Cost considerations aside, are there any reasons to believe that five or six measures may be enough to guide managers as they work to maintain and improve system performance?
Evidence from the Center for Adaptive Behavior and Cognition: Less sometimes is more
Researchers at the Center for Adaptive Behavior and Cognition summarized several of their early studies in Simple Heuristics That Make Us Smart (Evolution and Cognition), published in 1999.
They describe “frugal and fast” heuristics—rules of thumb, useful shortcuts or approximations—as particular methods to search and generate answers to problems.

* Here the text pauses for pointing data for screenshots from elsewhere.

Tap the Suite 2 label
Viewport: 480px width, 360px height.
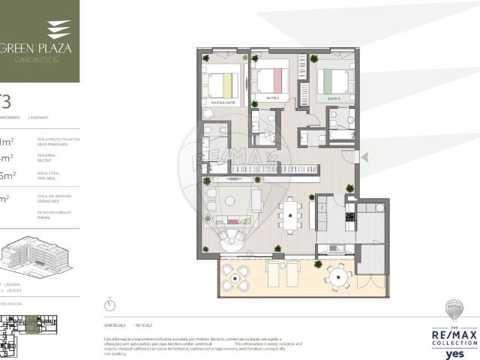272,98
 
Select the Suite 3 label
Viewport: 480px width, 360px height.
334,98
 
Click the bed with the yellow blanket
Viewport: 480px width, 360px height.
223,80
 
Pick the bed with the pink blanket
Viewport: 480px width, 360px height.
269,79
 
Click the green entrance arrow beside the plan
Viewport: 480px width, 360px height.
366,157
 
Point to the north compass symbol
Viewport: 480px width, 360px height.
110,305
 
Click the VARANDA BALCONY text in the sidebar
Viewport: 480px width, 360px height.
46,159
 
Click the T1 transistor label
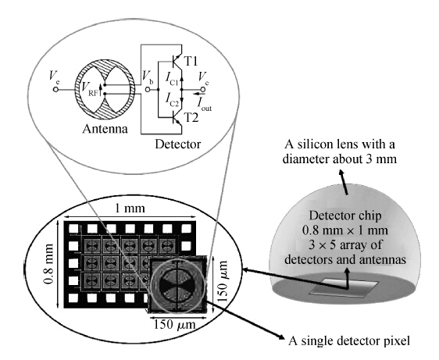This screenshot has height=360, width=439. [191, 61]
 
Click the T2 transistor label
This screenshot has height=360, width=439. [191, 118]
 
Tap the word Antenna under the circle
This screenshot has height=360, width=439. [105, 129]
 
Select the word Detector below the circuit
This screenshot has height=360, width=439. [178, 144]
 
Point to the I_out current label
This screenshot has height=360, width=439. [205, 104]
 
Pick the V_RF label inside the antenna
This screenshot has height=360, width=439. [90, 89]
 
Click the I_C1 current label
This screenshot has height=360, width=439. [171, 78]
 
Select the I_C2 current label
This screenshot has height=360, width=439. [172, 100]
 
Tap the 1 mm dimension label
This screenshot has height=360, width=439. [130, 209]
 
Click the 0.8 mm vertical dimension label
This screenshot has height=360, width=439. [49, 264]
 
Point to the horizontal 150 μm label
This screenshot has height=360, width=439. [174, 324]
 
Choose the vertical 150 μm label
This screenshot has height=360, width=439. [223, 282]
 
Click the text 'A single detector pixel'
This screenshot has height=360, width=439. [349, 341]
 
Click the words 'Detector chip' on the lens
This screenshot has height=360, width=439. [345, 216]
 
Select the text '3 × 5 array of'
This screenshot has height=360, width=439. [345, 245]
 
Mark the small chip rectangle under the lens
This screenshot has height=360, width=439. [344, 287]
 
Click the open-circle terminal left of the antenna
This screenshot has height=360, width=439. [55, 90]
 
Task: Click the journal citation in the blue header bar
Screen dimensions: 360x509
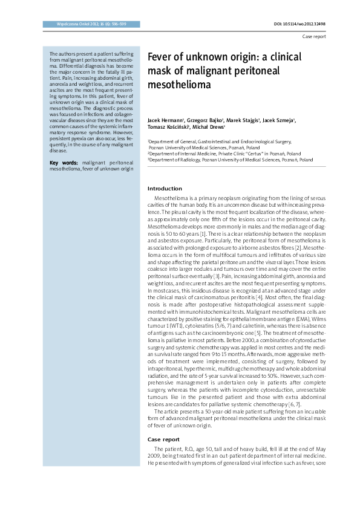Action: pyautogui.click(x=82, y=24)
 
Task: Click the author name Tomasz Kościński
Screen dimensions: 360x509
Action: pyautogui.click(x=169, y=128)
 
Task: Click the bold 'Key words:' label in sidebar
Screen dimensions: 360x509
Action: pyautogui.click(x=64, y=163)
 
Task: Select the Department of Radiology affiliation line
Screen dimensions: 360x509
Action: pyautogui.click(x=231, y=160)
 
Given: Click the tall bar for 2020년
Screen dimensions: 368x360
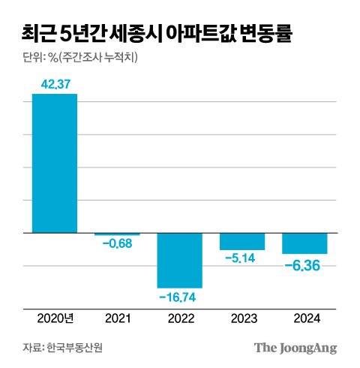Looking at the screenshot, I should click(x=55, y=163).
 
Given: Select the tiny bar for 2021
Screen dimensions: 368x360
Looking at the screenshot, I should click(x=117, y=234).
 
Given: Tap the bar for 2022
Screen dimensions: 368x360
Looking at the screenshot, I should click(x=179, y=260).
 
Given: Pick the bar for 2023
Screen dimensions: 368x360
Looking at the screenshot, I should click(x=242, y=241).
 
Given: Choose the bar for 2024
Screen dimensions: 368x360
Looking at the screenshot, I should click(x=304, y=243).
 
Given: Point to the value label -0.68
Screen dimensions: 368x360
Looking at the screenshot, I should click(x=117, y=243).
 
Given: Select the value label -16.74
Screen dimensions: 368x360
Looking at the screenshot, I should click(x=179, y=297).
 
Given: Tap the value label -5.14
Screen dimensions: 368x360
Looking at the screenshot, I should click(x=242, y=258).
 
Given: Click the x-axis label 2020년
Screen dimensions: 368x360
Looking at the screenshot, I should click(x=55, y=318).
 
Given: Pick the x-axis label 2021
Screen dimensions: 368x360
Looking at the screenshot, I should click(x=117, y=318).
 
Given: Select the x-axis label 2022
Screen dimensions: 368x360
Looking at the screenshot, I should click(x=179, y=318).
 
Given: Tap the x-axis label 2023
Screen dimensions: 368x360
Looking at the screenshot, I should click(x=242, y=318).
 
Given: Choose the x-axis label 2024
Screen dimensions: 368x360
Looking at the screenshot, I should click(x=304, y=318).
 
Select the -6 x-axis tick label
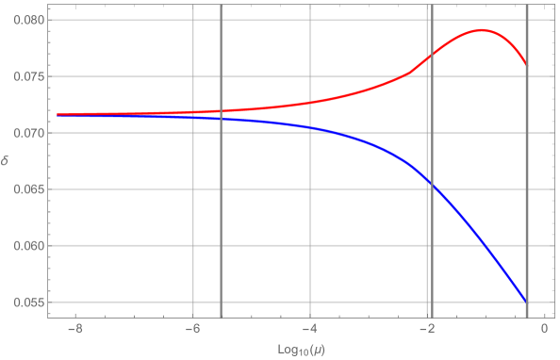click(x=190, y=329)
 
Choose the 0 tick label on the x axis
click(x=544, y=329)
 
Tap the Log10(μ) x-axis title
click(x=297, y=349)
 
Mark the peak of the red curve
click(x=481, y=30)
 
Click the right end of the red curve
click(x=526, y=64)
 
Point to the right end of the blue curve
click(x=526, y=302)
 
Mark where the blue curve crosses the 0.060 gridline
click(x=483, y=246)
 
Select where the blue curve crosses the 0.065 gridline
click(x=429, y=189)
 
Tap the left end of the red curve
click(x=58, y=114)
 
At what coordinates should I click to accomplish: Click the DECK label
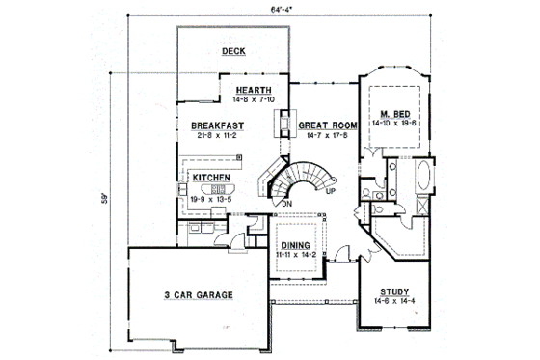[x=232, y=51]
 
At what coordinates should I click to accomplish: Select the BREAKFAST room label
[x=216, y=125]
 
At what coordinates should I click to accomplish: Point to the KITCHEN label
[x=209, y=178]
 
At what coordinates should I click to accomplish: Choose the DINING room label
[x=296, y=245]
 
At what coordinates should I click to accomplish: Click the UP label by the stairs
[x=330, y=190]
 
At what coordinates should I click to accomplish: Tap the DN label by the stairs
[x=286, y=204]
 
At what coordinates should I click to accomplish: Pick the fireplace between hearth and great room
[x=284, y=125]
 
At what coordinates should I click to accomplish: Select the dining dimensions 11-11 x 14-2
[x=296, y=255]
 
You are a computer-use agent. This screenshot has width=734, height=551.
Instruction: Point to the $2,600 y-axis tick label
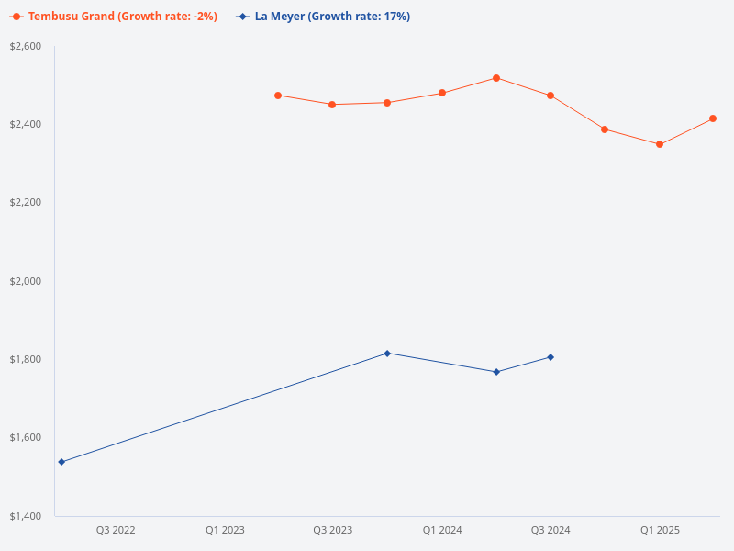26,46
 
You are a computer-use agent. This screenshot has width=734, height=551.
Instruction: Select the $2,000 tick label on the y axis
26,281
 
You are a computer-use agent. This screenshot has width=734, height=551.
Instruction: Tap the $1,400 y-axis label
26,516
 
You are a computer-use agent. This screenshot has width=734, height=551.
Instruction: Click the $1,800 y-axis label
26,359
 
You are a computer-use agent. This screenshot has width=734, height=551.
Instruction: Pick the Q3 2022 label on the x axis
116,530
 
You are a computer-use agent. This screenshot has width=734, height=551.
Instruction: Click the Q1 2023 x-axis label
225,530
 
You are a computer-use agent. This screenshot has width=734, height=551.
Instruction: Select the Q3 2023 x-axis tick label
333,530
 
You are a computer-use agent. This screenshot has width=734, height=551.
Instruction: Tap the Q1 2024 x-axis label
442,530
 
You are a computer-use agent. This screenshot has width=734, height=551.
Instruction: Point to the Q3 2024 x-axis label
550,530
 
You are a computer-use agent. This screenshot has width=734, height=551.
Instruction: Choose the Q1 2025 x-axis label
660,530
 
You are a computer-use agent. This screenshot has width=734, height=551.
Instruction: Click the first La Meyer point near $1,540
61,462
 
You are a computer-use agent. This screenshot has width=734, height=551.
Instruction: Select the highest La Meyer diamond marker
387,354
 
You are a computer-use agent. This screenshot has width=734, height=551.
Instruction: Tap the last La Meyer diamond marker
550,357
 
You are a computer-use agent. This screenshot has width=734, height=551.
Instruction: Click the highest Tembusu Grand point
496,78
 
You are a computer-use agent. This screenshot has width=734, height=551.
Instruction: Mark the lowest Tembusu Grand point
660,144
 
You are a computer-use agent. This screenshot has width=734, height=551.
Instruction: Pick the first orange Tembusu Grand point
278,96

In certain situations that demand prediction in an environment with incomplete information, they demonstrate that methods that use a relatively small number of cues or problem features can outperform methods that use many more features.

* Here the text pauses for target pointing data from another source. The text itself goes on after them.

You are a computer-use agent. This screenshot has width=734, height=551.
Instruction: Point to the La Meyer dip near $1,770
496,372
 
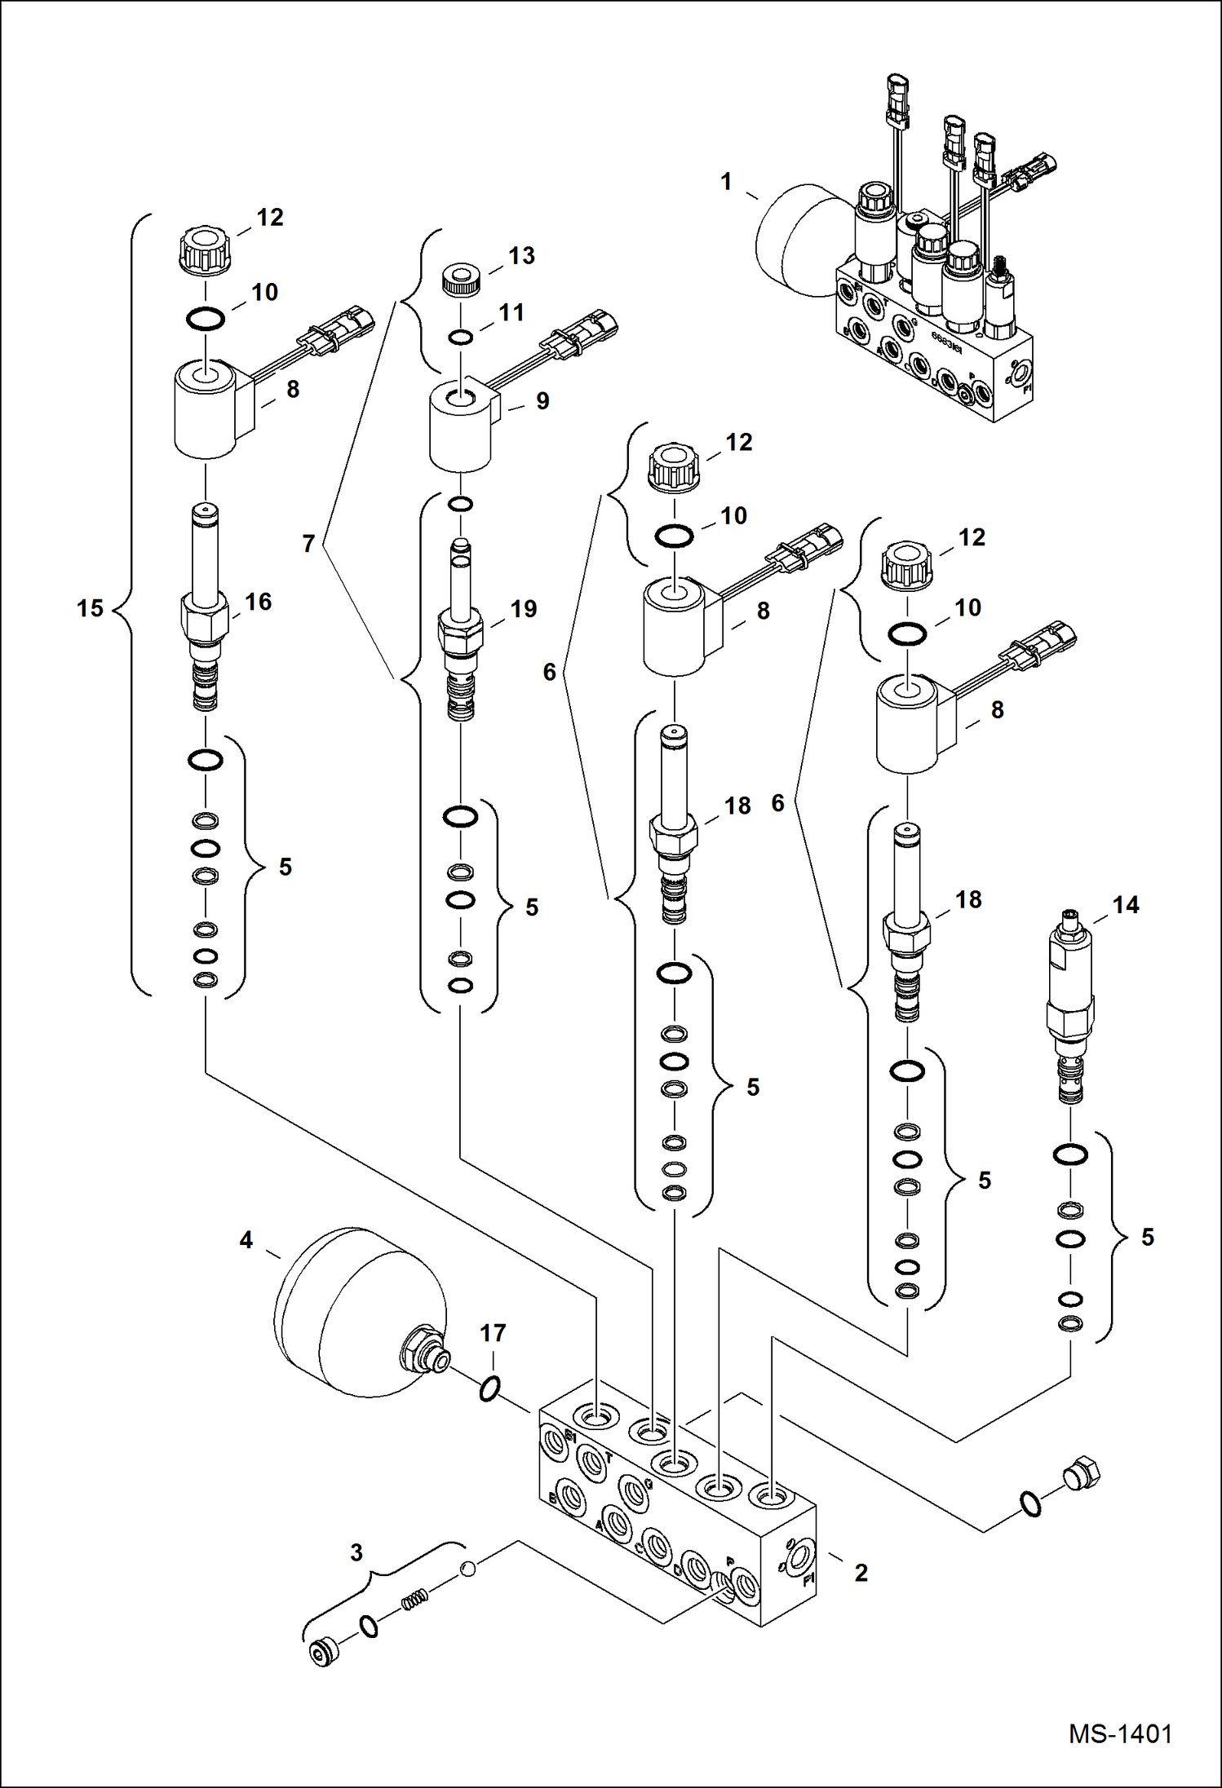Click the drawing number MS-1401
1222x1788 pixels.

“A computationally simple strategy that uses only some of the available information can be more robust, making more accurate predictions for new data, than a computationally complex, information-guzzling strategy that overfits.”

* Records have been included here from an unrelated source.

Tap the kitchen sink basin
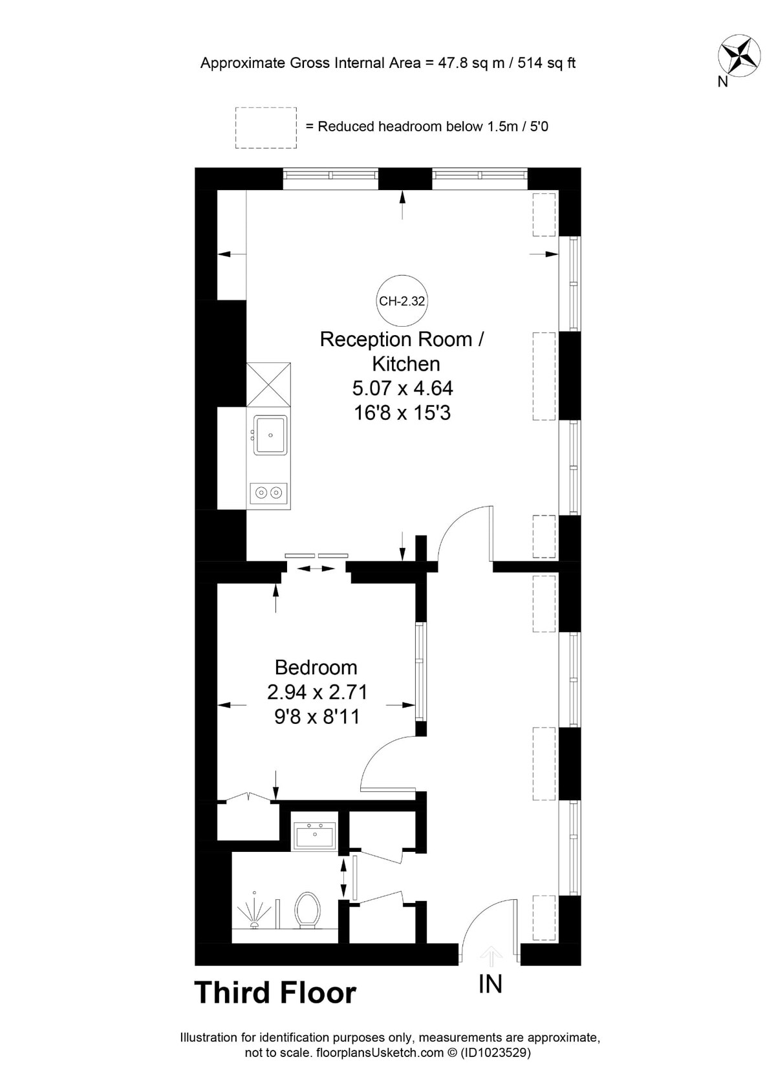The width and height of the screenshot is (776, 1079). (270, 435)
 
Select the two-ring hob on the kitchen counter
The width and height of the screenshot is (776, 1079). (268, 493)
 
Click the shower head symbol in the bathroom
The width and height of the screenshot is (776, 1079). (253, 910)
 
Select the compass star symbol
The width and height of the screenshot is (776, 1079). (739, 56)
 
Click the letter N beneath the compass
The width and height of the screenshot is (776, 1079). (722, 82)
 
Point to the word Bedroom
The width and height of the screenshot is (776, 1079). (316, 668)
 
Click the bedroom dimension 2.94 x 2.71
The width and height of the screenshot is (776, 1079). (318, 692)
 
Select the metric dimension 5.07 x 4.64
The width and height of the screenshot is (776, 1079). (402, 387)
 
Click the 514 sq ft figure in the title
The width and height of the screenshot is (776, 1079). (547, 63)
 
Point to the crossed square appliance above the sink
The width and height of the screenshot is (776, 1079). (268, 385)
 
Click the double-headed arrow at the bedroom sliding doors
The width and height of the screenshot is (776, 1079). (316, 569)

“Robustness [making accurate predictions for new data] goes hand in hand with speed, accuracy, and especially information frugality. Fast and frugal heuristics can reduce overfitting by ignoring the noise inherent in many cues and looking instead for the ‘swamping forces’ reflected in the most important cues. Thus, simply using only one or a few of the most useful cues can automatically yield robustness. Furthermore, important cues are likely to remain important. The informative relationships in the environment are likely to hold true when the environment changes…”
(Gerd Gigerenzer;Peter M. Todd;ABC Research Group. Simple Heuristics that Make Us Smart (Evolution and Cognition) (Kindle Locations 336-339). Kindle Edition.)
Near the end of chapter 5, the authors observe: “The fact that a heuristic can disobey the rational maxim of collecting all available information and yet be the most accurate is certainly food for thought.” (Kindle Locations 1512-1513)
Back to Measures
The problem environments described in chapter 5 of Simple Heuristics that Make Us Smart are all decisions comparing two instances. The decision task is to answer the question “Is A better than B?” given multiple cues or factors where there is uncertainty and incomplete information. Furthermore, a few cues are important and capture the main information in the system and are likely to remain important in the near future.
The chapter 5 decision task resembles the situation faced by a value-stream manager or improvement team. The general question is a comparison of the value stream or system with itself (A versus B): is the value stream or system better or worse this week than last? And managers and improvers in any real situation always have some level of uncertainty and incomplete information. If the value stream or system is approximately stable (in a control chart sense), the causal structure will be about the same week to week.
So here's the question: Can we use a small number of measures to see if the current state of our system is better than the state in the recent past?
And prospectively, about the future: Can we use a small number of measures to predict and manage improvement?
Maskell and API answer yes to both questions if the small number of measures balance competing forces (like cost, quality, delivery, and safety).
The ABC Group’s research provides a bit of theory on why those answers makes sense.
The ABC research looks at heuristics in a way that differs from the research program initiated by Daniel Kahneman and Amos Tversky. The Kahneman-Tversky program examines the ways people typically reason and infer, identifying inconsistencies with decision rules derived from logic and probability theory. The inconsistencies are termed "biases.". The ABC group views typical reasoning and inferences by people as functional methods that may perform well in specific environments, where performance is based on success in predicting outcomes, not alignment with abstract rules of reasoning.